EXERCISE OBJECTIVE: From the first entry to the last, copy each one exactly.

==== ENTRIES PROVIDED

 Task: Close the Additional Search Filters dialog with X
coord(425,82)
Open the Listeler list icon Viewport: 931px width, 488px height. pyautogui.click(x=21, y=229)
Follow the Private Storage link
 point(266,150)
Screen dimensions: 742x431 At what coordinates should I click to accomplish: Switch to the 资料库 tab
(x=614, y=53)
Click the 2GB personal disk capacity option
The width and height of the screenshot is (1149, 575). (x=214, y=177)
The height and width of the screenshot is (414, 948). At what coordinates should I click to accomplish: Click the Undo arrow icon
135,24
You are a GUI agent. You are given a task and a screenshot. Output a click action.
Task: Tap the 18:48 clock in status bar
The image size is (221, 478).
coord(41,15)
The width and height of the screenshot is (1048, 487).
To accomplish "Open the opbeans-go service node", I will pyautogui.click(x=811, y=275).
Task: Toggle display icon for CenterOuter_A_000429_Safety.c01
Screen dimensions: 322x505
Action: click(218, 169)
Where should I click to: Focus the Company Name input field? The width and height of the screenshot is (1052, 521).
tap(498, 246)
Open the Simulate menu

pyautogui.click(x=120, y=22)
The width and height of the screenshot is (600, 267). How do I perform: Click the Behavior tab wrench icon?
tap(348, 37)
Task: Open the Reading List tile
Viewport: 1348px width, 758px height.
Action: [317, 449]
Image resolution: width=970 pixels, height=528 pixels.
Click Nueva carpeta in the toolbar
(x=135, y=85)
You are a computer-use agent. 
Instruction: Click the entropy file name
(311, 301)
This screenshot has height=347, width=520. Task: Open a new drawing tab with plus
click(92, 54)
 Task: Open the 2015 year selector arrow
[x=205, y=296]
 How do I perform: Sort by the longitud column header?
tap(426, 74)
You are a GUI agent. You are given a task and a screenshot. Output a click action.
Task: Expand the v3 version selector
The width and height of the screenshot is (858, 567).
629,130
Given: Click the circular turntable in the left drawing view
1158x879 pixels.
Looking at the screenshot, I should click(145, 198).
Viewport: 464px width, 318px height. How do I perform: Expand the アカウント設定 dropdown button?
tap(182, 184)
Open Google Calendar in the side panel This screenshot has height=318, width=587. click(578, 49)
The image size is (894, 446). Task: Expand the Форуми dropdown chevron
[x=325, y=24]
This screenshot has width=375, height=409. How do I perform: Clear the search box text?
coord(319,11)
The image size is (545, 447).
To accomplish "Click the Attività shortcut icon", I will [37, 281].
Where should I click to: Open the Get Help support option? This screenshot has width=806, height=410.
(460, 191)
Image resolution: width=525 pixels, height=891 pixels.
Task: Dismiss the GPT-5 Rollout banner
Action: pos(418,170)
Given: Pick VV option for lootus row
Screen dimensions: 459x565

========

TASK SOLUTION:
 Task: Close the Additional Search Filters dialog with X
coord(425,82)
Open the Listeler list icon Viewport: 931px width, 488px height. pyautogui.click(x=21, y=229)
Follow the Private Storage link
 point(266,150)
Screen dimensions: 742x431 At what coordinates should I click to accomplish: Switch to the 资料库 tab
(x=614, y=53)
Click the 2GB personal disk capacity option
The width and height of the screenshot is (1149, 575). (x=214, y=177)
The height and width of the screenshot is (414, 948). At what coordinates should I click to accomplish: Click the Undo arrow icon
135,24
You are a GUI agent. You are given a task and a screenshot. Output a click action.
Task: Tap the 18:48 clock in status bar
The image size is (221, 478).
coord(41,15)
The width and height of the screenshot is (1048, 487).
To accomplish "Open the opbeans-go service node", I will pyautogui.click(x=811, y=275).
Task: Toggle display icon for CenterOuter_A_000429_Safety.c01
Screen dimensions: 322x505
Action: click(218, 169)
Where should I click to: Focus the Company Name input field? The width and height of the screenshot is (1052, 521).
tap(498, 246)
Open the Simulate menu

pyautogui.click(x=120, y=22)
The width and height of the screenshot is (600, 267). How do I perform: Click the Behavior tab wrench icon?
tap(348, 37)
Task: Open the Reading List tile
Viewport: 1348px width, 758px height.
Action: [317, 449]
Image resolution: width=970 pixels, height=528 pixels.
Click Nueva carpeta in the toolbar
(x=135, y=85)
You are a computer-use agent. 
Instruction: Click the entropy file name
(311, 301)
This screenshot has height=347, width=520. Task: Open a new drawing tab with plus
click(92, 54)
 Task: Open the 2015 year selector arrow
[x=205, y=296]
 How do I perform: Sort by the longitud column header?
tap(426, 74)
You are a GUI agent. You are given a task and a screenshot. Output a click action.
Task: Expand the v3 version selector
The width and height of the screenshot is (858, 567).
629,130
Given: Click the circular turntable in the left drawing view
1158x879 pixels.
Looking at the screenshot, I should click(145, 198).
Viewport: 464px width, 318px height. How do I perform: Expand the アカウント設定 dropdown button?
tap(182, 184)
Open Google Calendar in the side panel This screenshot has height=318, width=587. click(578, 49)
The image size is (894, 446). Task: Expand the Форуми dropdown chevron
[x=325, y=24]
This screenshot has width=375, height=409. How do I perform: Clear the search box text?
coord(319,11)
The image size is (545, 447).
To accomplish "Click the Attività shortcut icon", I will [37, 281].
Where should I click to: Open the Get Help support option? This screenshot has width=806, height=410.
(460, 191)
Image resolution: width=525 pixels, height=891 pixels.
Task: Dismiss the GPT-5 Rollout banner
Action: pos(418,170)
Given: Pick VV option for lootus row
Screen dimensions: 459x565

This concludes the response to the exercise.